Reta Mays, a former nursing assistant at a medical center for veterans in West Virginia has pleaded guilty to seven counts of second-degree murder and one count of assault with the intent to commit murder.
The 46-year-old woman who appeared before a federal court on Tuesday July 14, pleaded guilty to federal murder charges in connection with a string of insulin deaths at a veterans hospital in West Virginia.
Federal prosecutors had alleged that Reta Mays injected lethal doses of insulin into eight veterans at the Louis A. Johnson VA Medical Center in rural Clarksburg, causing their blood sugar levels to drop to dangerously low levels. Seven died shortly after.
Mays began working at the hospital five years ago and was assigned to work the night shift in Ward 3A. As a nursing assistant, Mays was responsible for, among other things, acting as a one-on-one sitter for patients, checking vital signs and testing blood sugar levels, but she was not qualified to administer medication, including insulin.

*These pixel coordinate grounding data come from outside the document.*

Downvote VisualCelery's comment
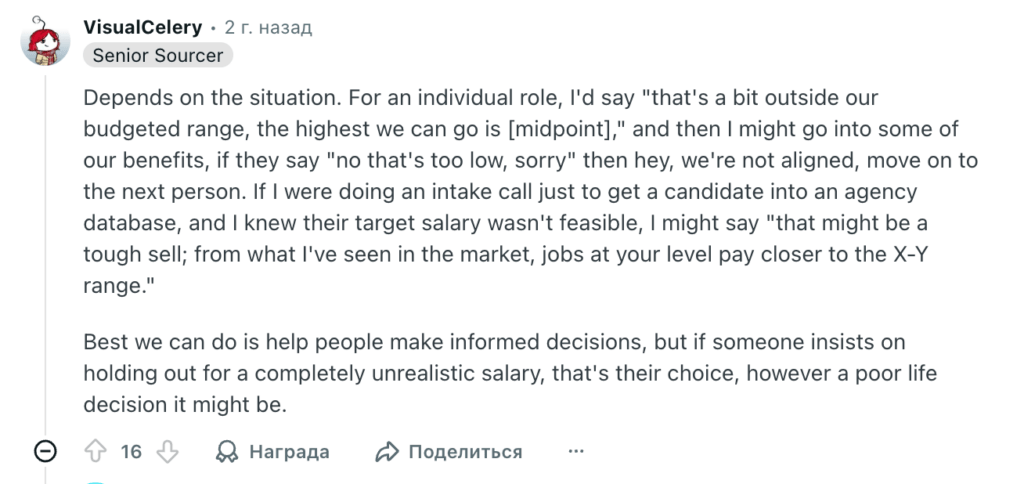This screenshot has width=1024, height=484. (x=166, y=452)
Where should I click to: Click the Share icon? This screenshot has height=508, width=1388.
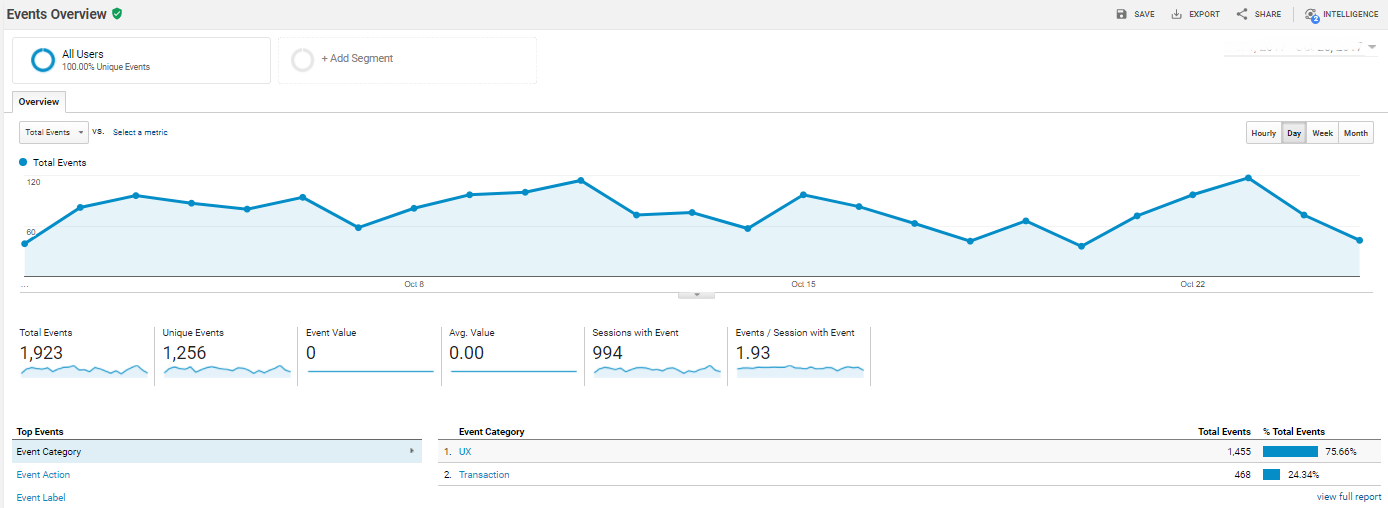(1242, 14)
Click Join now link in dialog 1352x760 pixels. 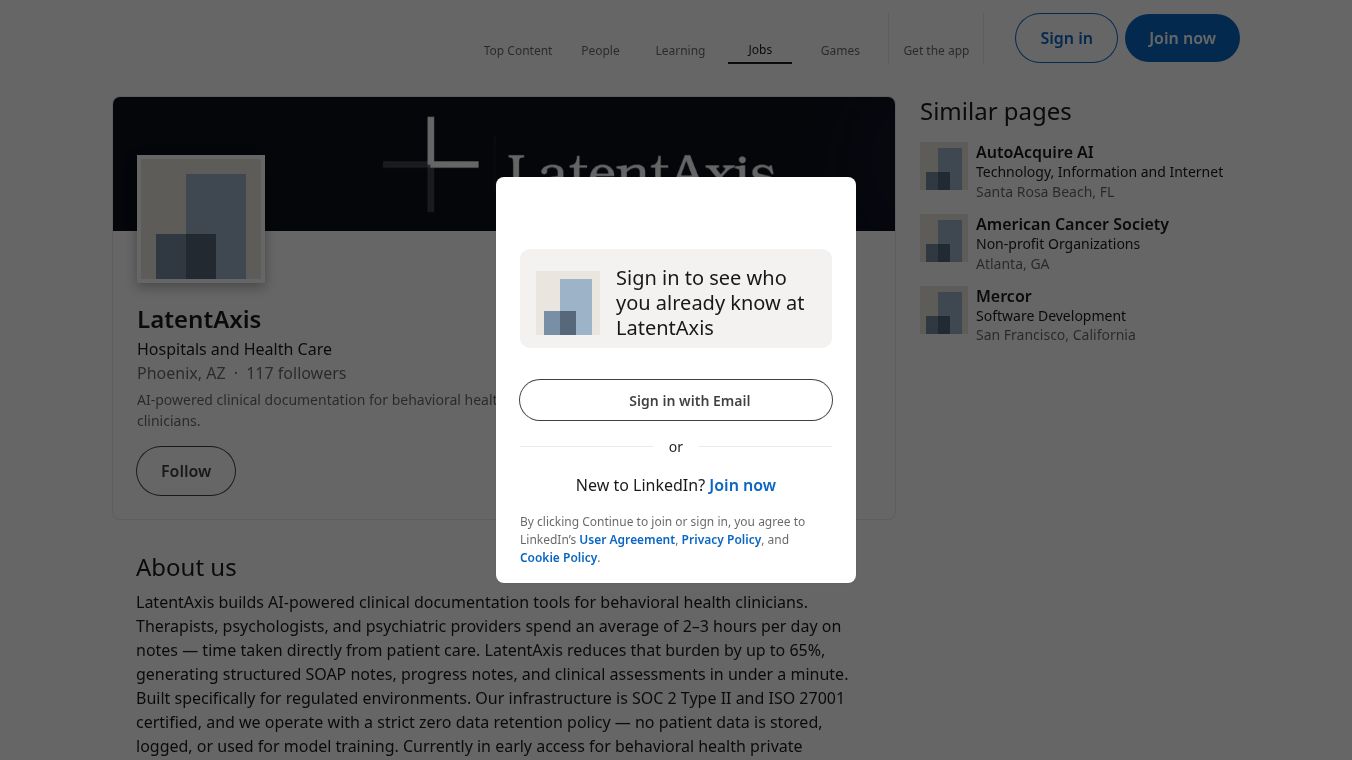742,485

Bill Powell, U.S. attorney in West Virginia said at a press conference;
"Nothing we have done will bring your loved ones back. But we do hope that the work of these agents and prosecutors honored the memory of your loved ones in a way that they so justly deserved and, in some small fashion, assuage the anguish you have suffered."
The investigation drew the interest of US Attorney General William Barr after it became public last year that at least two of the deaths had been ruled homicides.
Felix Kirk McDermott, 82, and George Nelson Shaw, Sr., 81, died in April 2018. The Army Forces medical examiner ruled that both men died by homicide by insulin injection. The other victims are Archie Edgell, 84, Robert Edge, Sr., 82, Robert Kozul, 89, Raymond Golden, 88, and one identified in charging documents as W.A.H.
A sentencing date for Mays has not yet been set. She previously worked as a correctional officer in West Virginia and at a privately-owned home care company based in Kentucky.